2020-03-19 06:01 AM
Every code in HAL driver has the below structure that doesn´t care about overflow on HAL_GetTick().
...
tickstart = HAL_GetTick();
while (Something())
{
if (Timeout != HAL_MAX_DELAY)
{
if (((HAL_GetTick() - tickstart) > Timeout) || (Timeout == 0U))
{
DoAnything();
return HAL_ERROR;
}
}
...
I believe it can face some issues when the tick counter is about to overflow when the HAL is called and the results will be unpredictable.
Does anyone face this kind of problem?
One option to check the elapsed time is below:
uint32_t HAL_GetElapsedTimer(uint32_t u32_Time)
{
uint32_t u32_Tick = HAL_GetTick();
uint32_t u32_ElapsedTimer = ((u32_Time > u32_Tick) ?
(uint32_t) (((uint64_t) u32_Tick + (1ULL<<32)) - u32_Time) :
(uint32_t) (u32_Tick - u32_Time));
return u32_ElapsedTimer;
}
And final HAL code:
...
tickstart = HAL_GetTick();
while (Something())
{
if (Timeout != HAL_MAX_DELAY)
{
if ((HAL_GetElapsedTimer(tickstart) > Timeout) || (Timeout == 0U))
{
DoAnything();
return HAL_ERROR;
}
}
...
Solved! Go to Solution.
2020-03-19 07:53 AM
Overflow in difference of unsigned values needs no special handling in C. See https://stackoverflow.com/questions/7221409/is-unsigned-integer-subtraction-defined-behavior
2020-03-19 07:53 AM
Overflow in difference of unsigned values needs no special handling in C. See https://stackoverflow.com/questions/7221409/is-unsigned-integer-subtraction-defined-behavior
2020-03-19 10:21 AM
... if variables in the expression in question after usual arithmetic conversion are of unsigned int type.
Shorter types need explicit modulo.
JW
2020-03-19 10:56 AM
I wasn´t aware of this automatic modulo 2 in this kind of operation.
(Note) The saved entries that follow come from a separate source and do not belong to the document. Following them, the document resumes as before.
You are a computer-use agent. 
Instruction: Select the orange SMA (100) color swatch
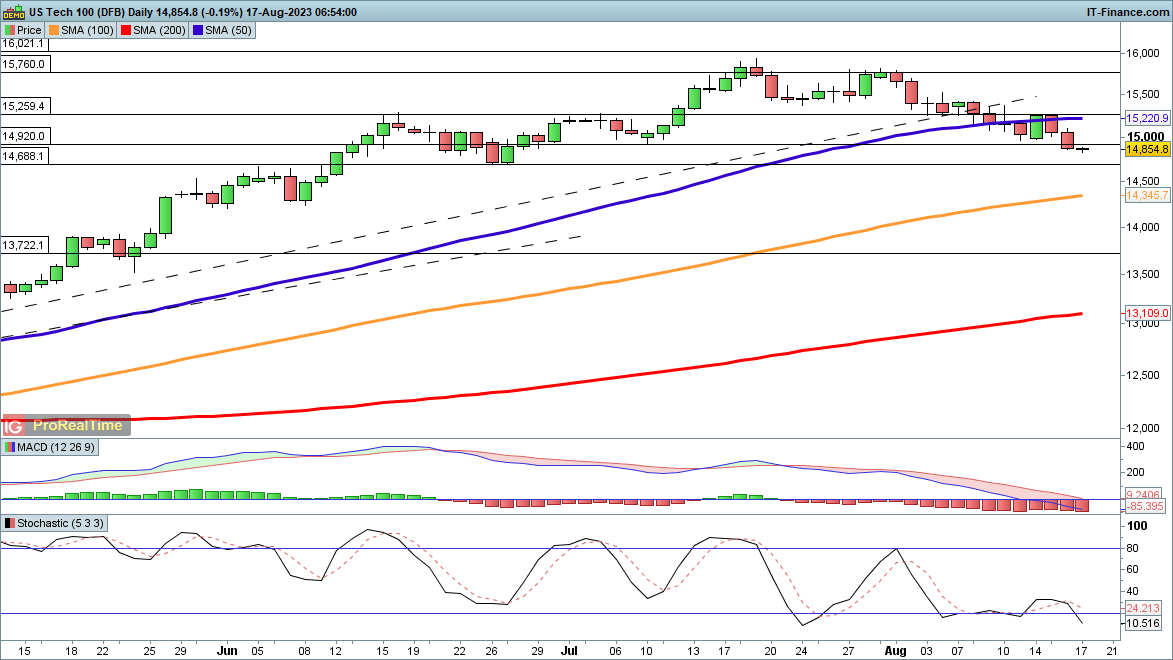[56, 30]
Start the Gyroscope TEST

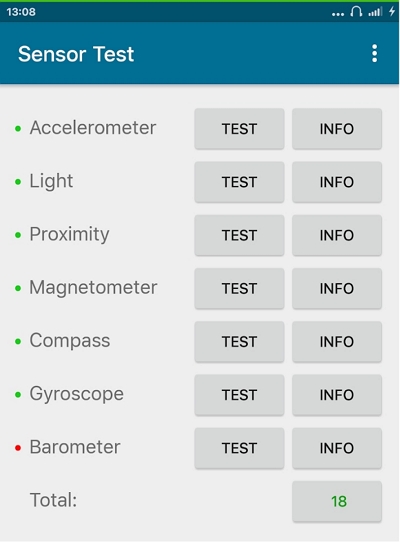coord(239,395)
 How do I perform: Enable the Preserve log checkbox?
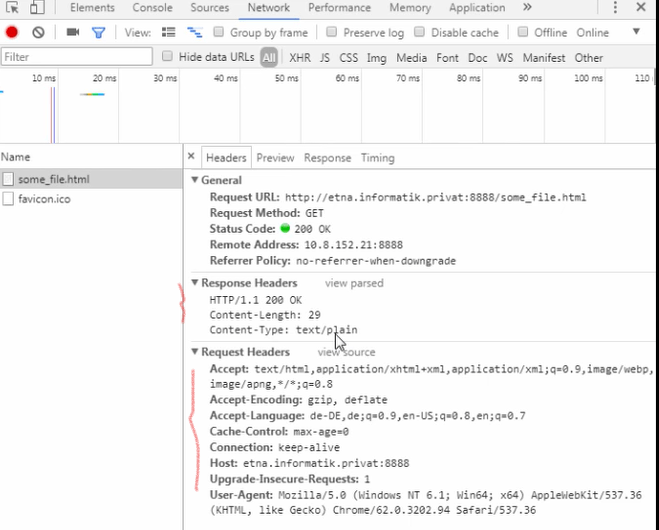pos(333,33)
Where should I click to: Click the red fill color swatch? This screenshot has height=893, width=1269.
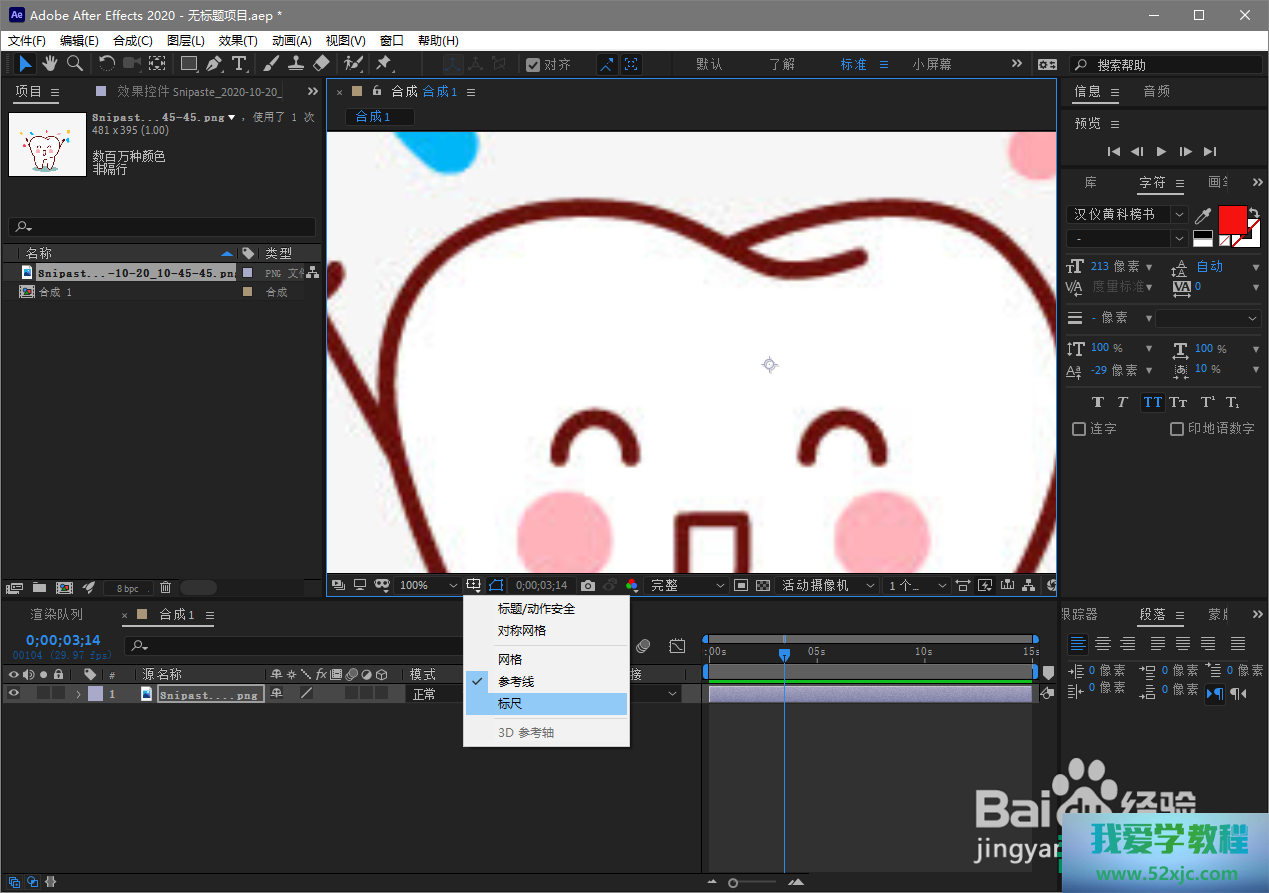coord(1232,219)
Great to know and thank you to let me learn this today.
Take care. COVID-19 is out there.
2020-03-19 01:53 PM
Shorter unsigned types work like this:
uint8_t tFinish = 1, tStart = UINT8_MAX, tPeriod = 2;
bool fExpired;
if ((uint8_t)(tFinish - tStart) >= tPeriod) {
fExpired = true;
} else {
fExpired = false;
}
Try changing tPeriod to 3 and see how it returns false. Variables are promoted to signed int type and the result of subtraction produces 1 - 255 = -254 with a type of signed int. Casting it to uint8_t will add to it UINT8_MAX+1 and produce the value 2,
https://stackoverflow.com/questions/50605/signed-to-unsigned-conversion-in-c-is-it-always-safe
This principle works correctly on overflows with all unsigned integer types, including the "smaller than int" ones - uint8_t and uint16_t.